Arden’s CDH Story

At the 20-week anatomy scan, our hearts sank. We were told Arden had a congenital diaphragmatic hernia (CDH), a spinal anomaly, cleft lip and palate, missing her stomach, as well as several other minor defects. My husband and I spent the next eight weeks deciding on what to do. Arden was not our only child, and we lived in an area that was not capable of life-saving measures for Arden. Relocating was not possible for our family at the time. Eventually, we decided to allow death and love her every second of her life. We were told she most likely had a genetic condition, and we did not want to go through several (and countless) surgeries to prolong her death. I had a c-section with my first child, so the goal was to do a vaginal birth and hold her as long as I could. Fortunately, the plans changed. Unfortunately, though, just after 31 weeks pregnant, I was diagnosed with an acute form of leukemia and shipped out of state to Medical City Dallas, where I immediately started chemotherapy. I remained pregnant with Arden until I was 32 weeks pregnant. I had an emergency c-section under anesthesia. Because I had to be under general anesthesia and could not be awake for her birth (or death), we opted to put her on life support.

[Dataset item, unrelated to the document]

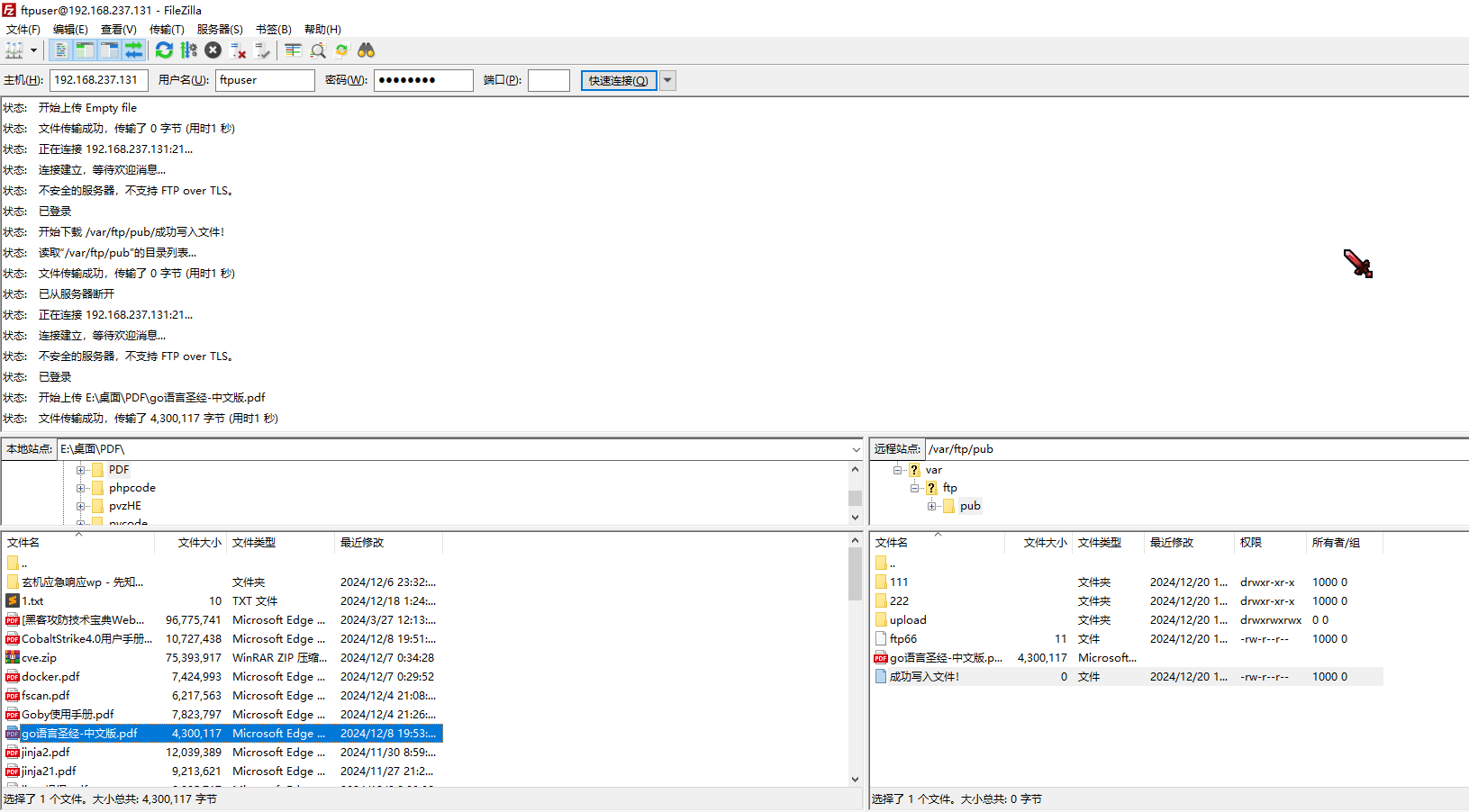
Task: Toggle local directory tree display
Action: (85, 50)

The neonatal team promised they would do everything in their power to keep her alive until I woke up but prepared me for the strong chance of her passing before I woke up. I required a complete blood transfusion as well as several other bags of blood products. I woke up the next day in the ICU, still intubated. As soon as my husband saw my eyes, he said, “She made it,” and I started to cry. Arden was in the NICU and had maxed out the vent settings but was stable. She did not require any CPR and never coded. She was very, very sick but stable. She was born at only 32 weeks but weighed just shy of SIX pounds!

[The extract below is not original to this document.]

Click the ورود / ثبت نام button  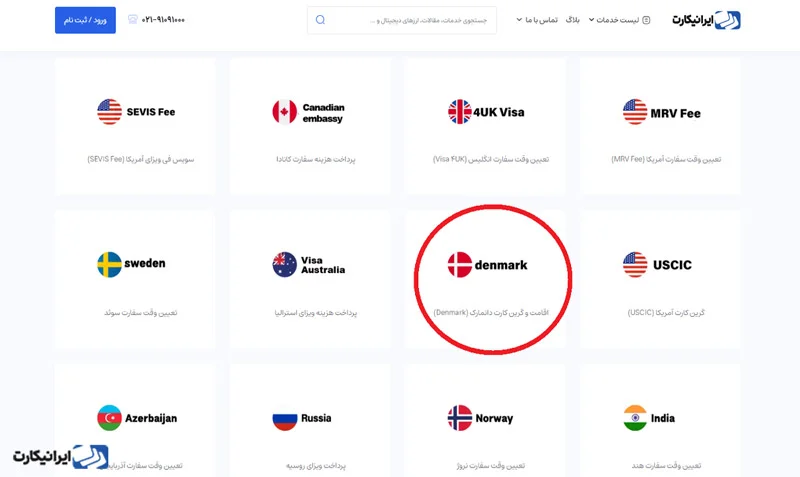click(x=85, y=20)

I remained in the hospital for 28 days and was discharged to go home, 6 hours away, to continue outpatient chemo. Arden had several surgeries while in the NICU. At two weeks old, Arden had her right-sided CDH surgery that was broken down into 3 parts, lasting over a week. Her tiny body needed rest between procedures, so they covered her organs with plastic and kept her comfortable in between surgeries. They ended up finding her very small and underdeveloped stomach! Arden spent a total of 61 days at Medical City Dallas until she was discharged home. I was so excited to bring her home because I couldn’t drive due to my sickness and could only see Arden on the weekends and the NICU camera from my phone.

Arden is almost two years old and doing very well. She was formally diagnosed with VACTERL association, caudal regression syndrome (which caused a form of spina bifida), cleft lip and palate, g-tube dependent, kidney/urinary defects, bowel defects, as well as my favorite: a third thumb!

Despite all of this, Arden brings joy wherever she goes. She is the HAPPIEST child. As hard as it was, we are thankful for my cancer because, without it, she wouldn’t be here. Arden has changed my life, and I am forever grateful we get to grow old together.